Climate is a serious factor in the safety of a dog. “I recommend that anyone who is going to have their dog as an outdoor companion do research and speak to veterinarians about what breeds are best for the area they live in,” Kisiel explains. “I have personally dealt with heat stroke in a dog and can tell you that dangers related to environment can come up extremely quick and that they can be deadly.”

In choosing a dog for outdoor companionship, take into account the climate and type of weather that you would be most present in. Not only would this allow for the dog to be safe and most comfortable, it would prevent unnecessary babysitting, ensuring that you have the perfect companion.



When choosing a dog for your outdoor life, take into consideration the amount of training needed. Dogs that are more trained would offer the easiest integration into an outdoor life; however, training is key and often never stops. Kisiel notes that the sooner training begins for a dog, the better, but taking small steps during training is absolutely necessary for success. “Go at your dog’s pace, not yours, and plan your trips so that you can ease your dog into whatever you’re going to be doing,” he suggests.

Kisiel emphasizes that training never stops: “You need to constantly keep up with training; once your dog knows your commands, you can ease up, but make sure they are responding quickly to what you say. If you start to notice your dog ignoring your commands, it’s time to refresh that training.”


One of the most important factors people ought to take into consideration when choosing a dog for a situation would be the breed. Certain canine breeds offer skillsets that are versatile and useful in outdoor life. While some breeds have their skill described in their name—for example, the Labrador retriever— many other breeds are just as skilled.

Kisiel spent five years in the United States Marine Corps and was offered the opportunity to become a dog handler. He was assigned to Libby, a black Labrador retriever bomb dog, and eventually, the pair deployed to Afghanistan in 2011. “Libby, my black Lab, is never happier than when she is playing fetch.” Kisiel says.

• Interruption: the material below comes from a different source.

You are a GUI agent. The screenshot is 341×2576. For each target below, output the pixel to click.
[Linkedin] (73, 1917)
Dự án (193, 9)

While Labradors are capable of practically any outdoor activity, collies and shepherds are prime examples of two breeds that have the same abilities. Originally from the herding group, both collies and shepherds were used most often in herding sheep, but with exceptional intelligence and trainability, their roles soon became diverse, spanning into military and police uses as well as even service roles for the disabled.

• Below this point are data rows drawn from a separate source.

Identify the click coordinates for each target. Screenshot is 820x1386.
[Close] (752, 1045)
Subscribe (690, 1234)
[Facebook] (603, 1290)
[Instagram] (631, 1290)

All three breeds—Labradors, collies and shepherds—would be perfect breeds for outdoor life. They typically have a very obedient disposition and a fierce loyalty to their owner, offering the very best in companionship.


BACKSTORY: Libby and Peter

Peter Kisiel shared with us:

“Late in 2010, I was given the opportunity to be a part of the Marine Corps IDD (Improvised Explosive Device Detector Dog) program. This a program separate from the MOS [Military Occupational Specialty] of a dog handler; I was an infantryman who was going to be trained as a handler with one dog for one deployment. This was to get more dogs in the field with infantry units.

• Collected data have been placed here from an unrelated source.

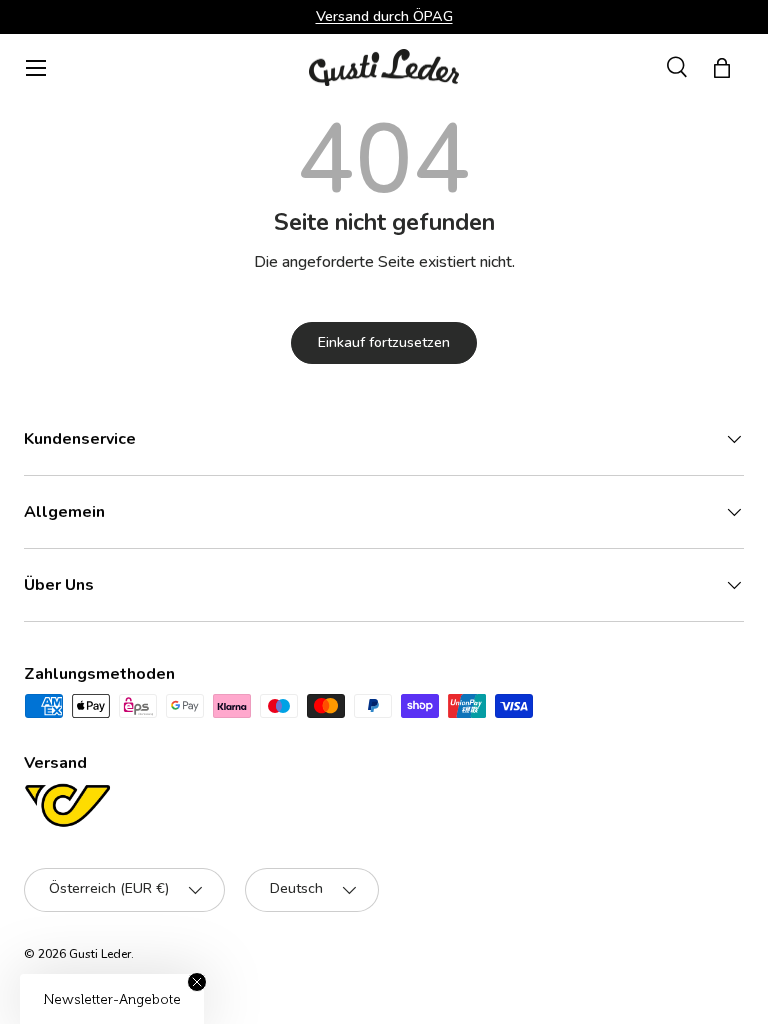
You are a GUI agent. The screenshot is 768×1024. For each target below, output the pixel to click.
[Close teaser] (197, 982)
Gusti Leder (100, 954)
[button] (722, 68)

I attended a school where I was assigned my bomb dog, a black Lab named Libby. She and I would do the school together, and then she was with me and my unit, 2nd LAR Delta Company, for our pre-deployment training in California and then during our deployment to Afghanistan in 2011. Libby and I returned to the states in November of 2011. She went back into her training pipeline and deployed again. I EAS’d [End of Active Service] from the Marines in February of [2013], and in September, I was informed that Libby would be ending her service as well with three deployments under her collar.

I adopted her, and she now lives with me in Wyoming.”


Editor’s note: A version of this article first appeared in the April 2014 print issue of American Survival Guide.